Permanência do "pão e circo" no Brasil
Enviada em 05/04/2024
Na série estadunidense “Black mirror” o tema da permanência do “pão e circo” é retratado com maestria no cenário contemporâneo, o Brasil vive uma era em que o entretenimento assume múltiplas formas, desde a diversidade das redes sociais até a abundância de opções televisivas. Nesse contexto, a alusão ao “pão e circo” romano adquire nova relevância, evidenciando duas teses paradoxais: a democratização do acesso ao entretenimento e a manipulação da distração em prol de interesses ocultos.
Em primeiro lugar é válido frisar que, a ascensão das tecnologias digitais e das mídias sociais democratizou o acesso ao entretenimento, permitindo que indivíduos de diferentes estratos sociais possam desfrutar de conteúdos diversos. Por outro lado, essa mesma facilidade de acesso tem sido utilizada por alguns setores para manipular e distrair a população, desviando-a de questões críticas como a desigualdade social, a corrupção e a falta de políticas públicas eficazes.
Paralelamente ao descaso das redes de mídia nessa questão, é fundamental saber que a problemática surge quando a distração proporcionada pelo entretenimento se torna uma barreira para a conscientização e a mobilização social. A população, absorvida por conteúdos superficiais e efêmeros, deixa de participar ativamente na construção de uma sociedade mais justa e igualitária. Isso gera um ciclo de alienação e conformismo que perpetua problemas estruturais e impede avanços significativos.

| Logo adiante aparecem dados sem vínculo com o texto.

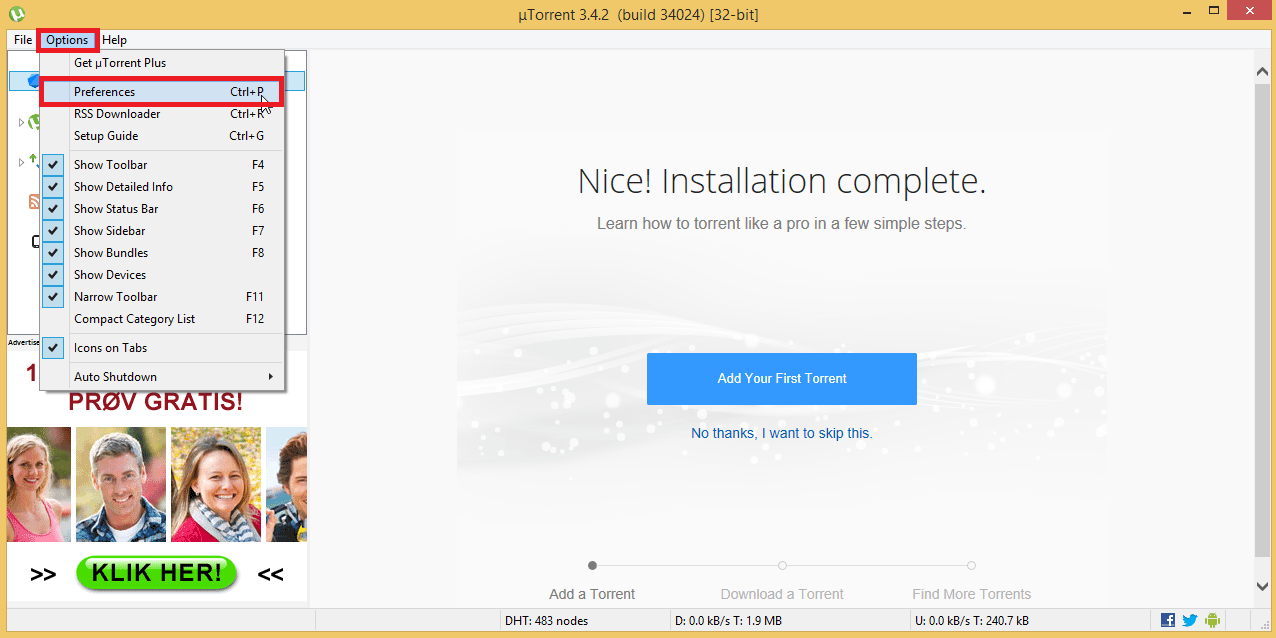Click the scroll-down arrow of main pane
Screen dimensions: 1276x638
click(1263, 586)
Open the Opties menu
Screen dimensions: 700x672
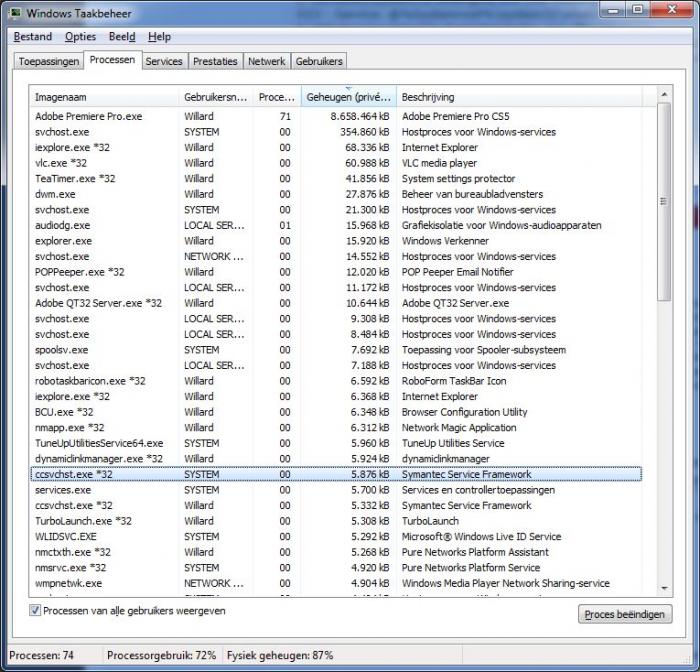(80, 37)
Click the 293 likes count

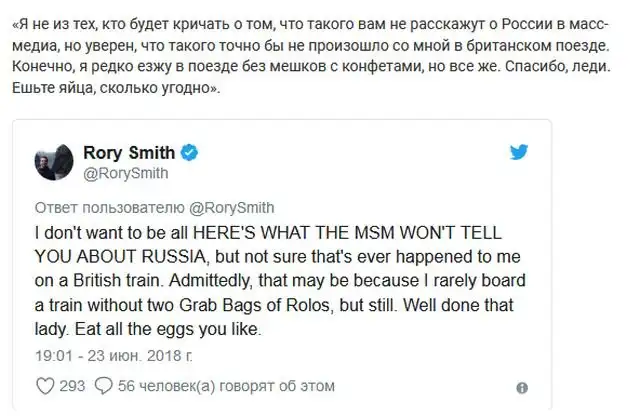[x=73, y=385]
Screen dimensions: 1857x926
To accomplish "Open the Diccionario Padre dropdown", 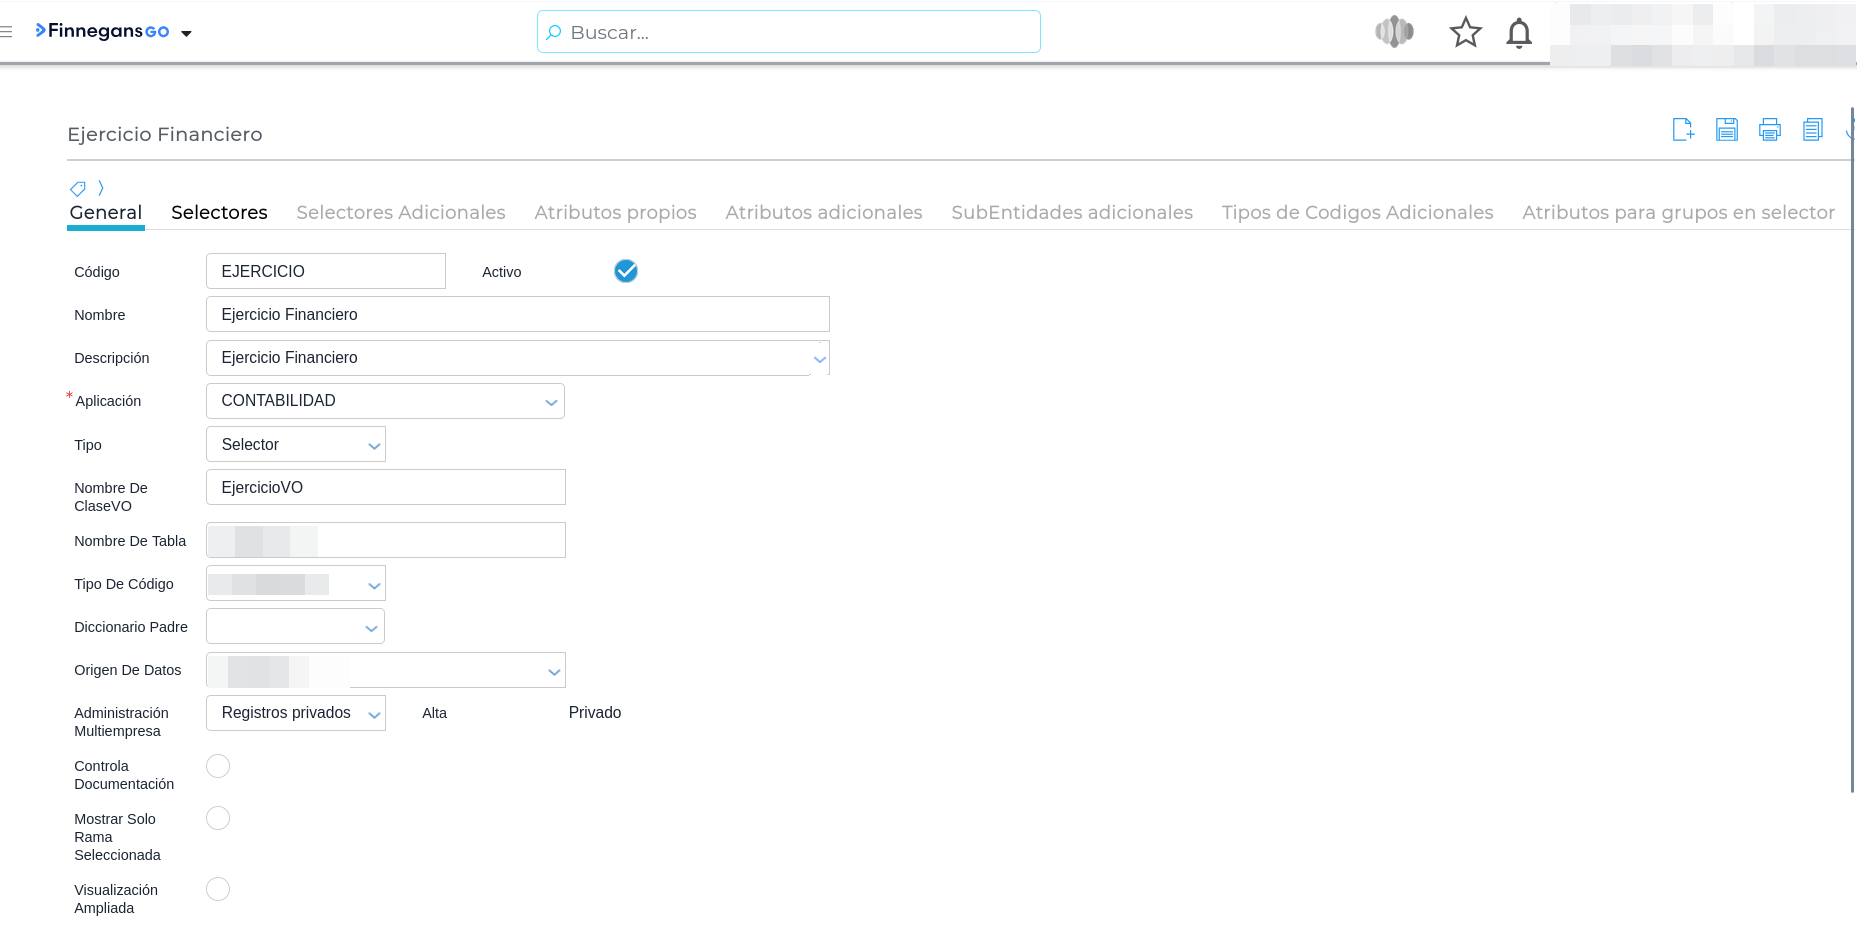I will (x=296, y=627).
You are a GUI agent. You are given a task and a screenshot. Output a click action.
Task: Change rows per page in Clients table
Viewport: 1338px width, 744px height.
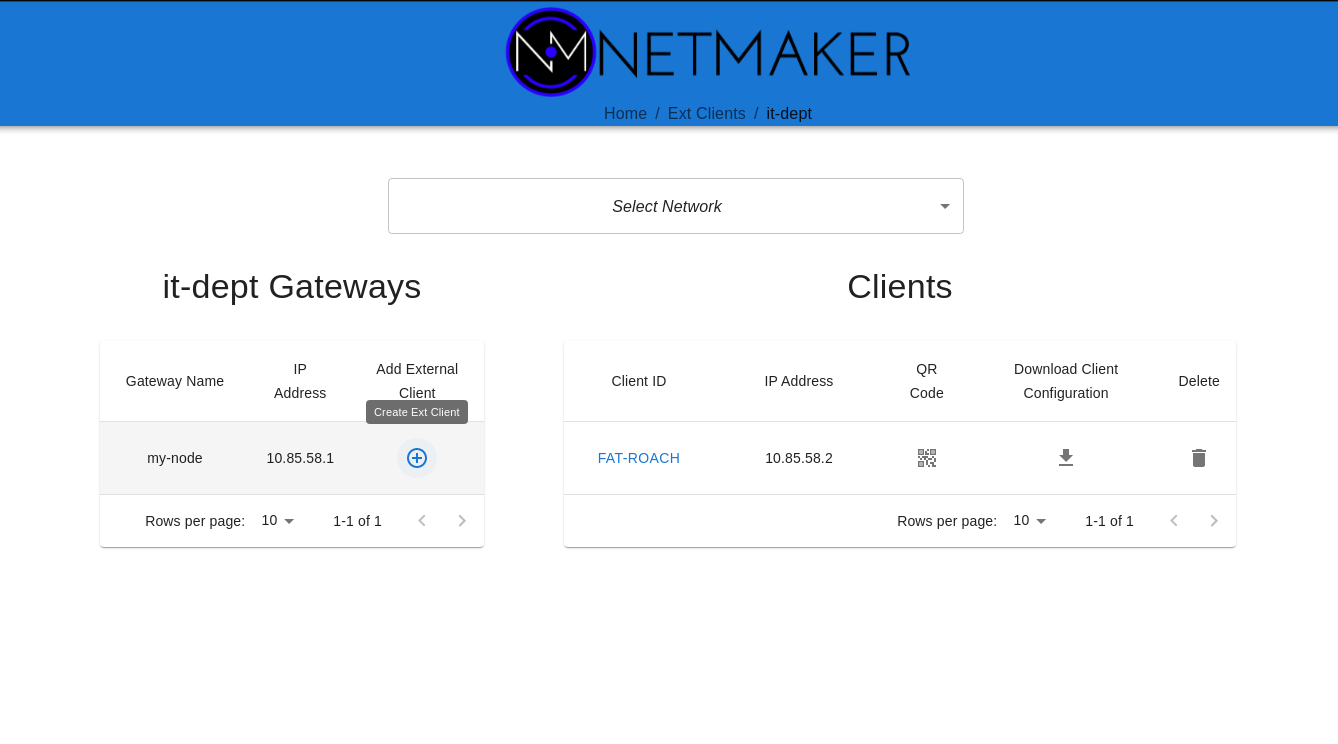[1030, 521]
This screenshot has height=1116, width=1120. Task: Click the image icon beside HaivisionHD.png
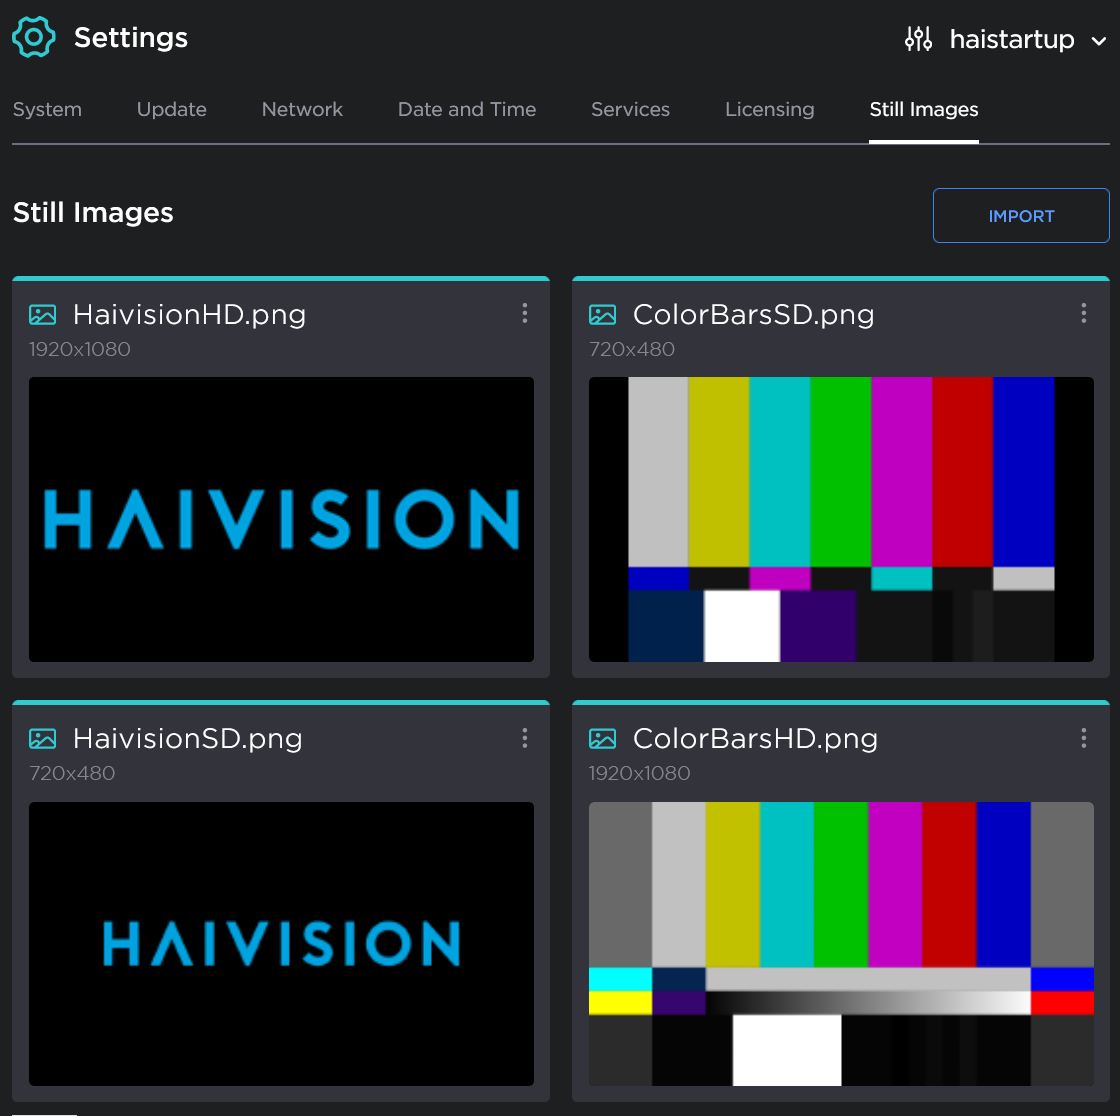point(43,315)
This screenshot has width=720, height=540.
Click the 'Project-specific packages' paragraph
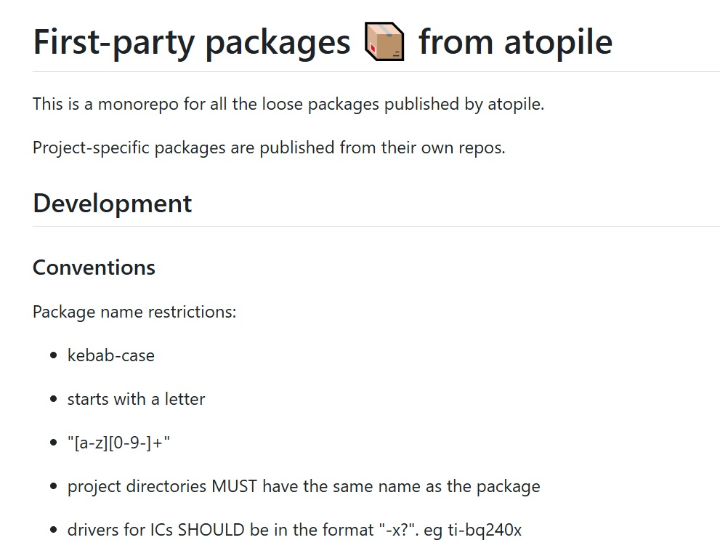[x=269, y=147]
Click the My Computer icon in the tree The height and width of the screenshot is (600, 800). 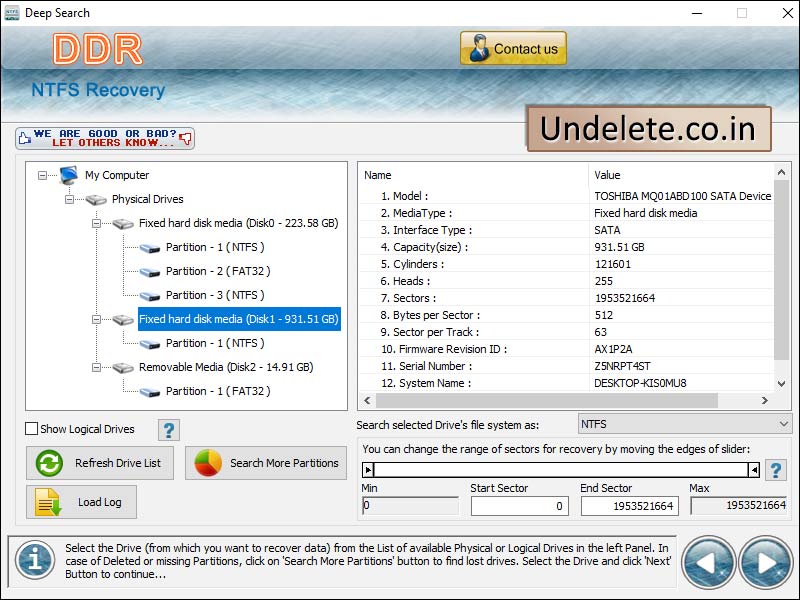pos(67,175)
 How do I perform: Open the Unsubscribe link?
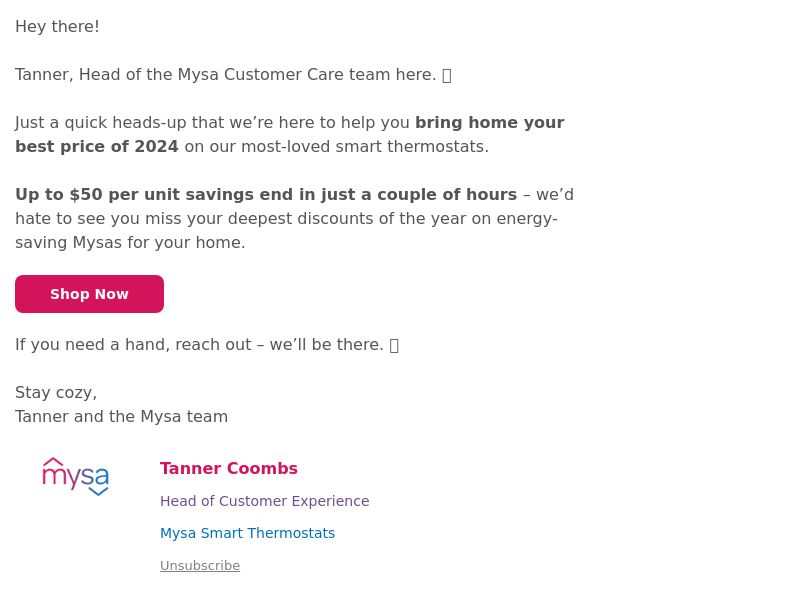click(200, 566)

Por fim, é fundamental um esforço conjunto de diversos atores. O Estado deve promover políticas educacionais que desenvolvam o pensamento crítico e a consciência cívica desde cedo, além de regulamentações que garantam a qualidade e a veracidade dos conteúdos midiáticos. As mídias e as empresas de entretenimento, por sua vez, têm o papel de promover uma cultura mais diversificada e engajada, oferecendo conteúdos que estimulem o debate e a reflexão sobre temas relevantes. A sociedade civil, por fim, deve se organizar e se mobilizar para exigir transparência e responsabilidade dos meios de comunicação e dos poderes públicos.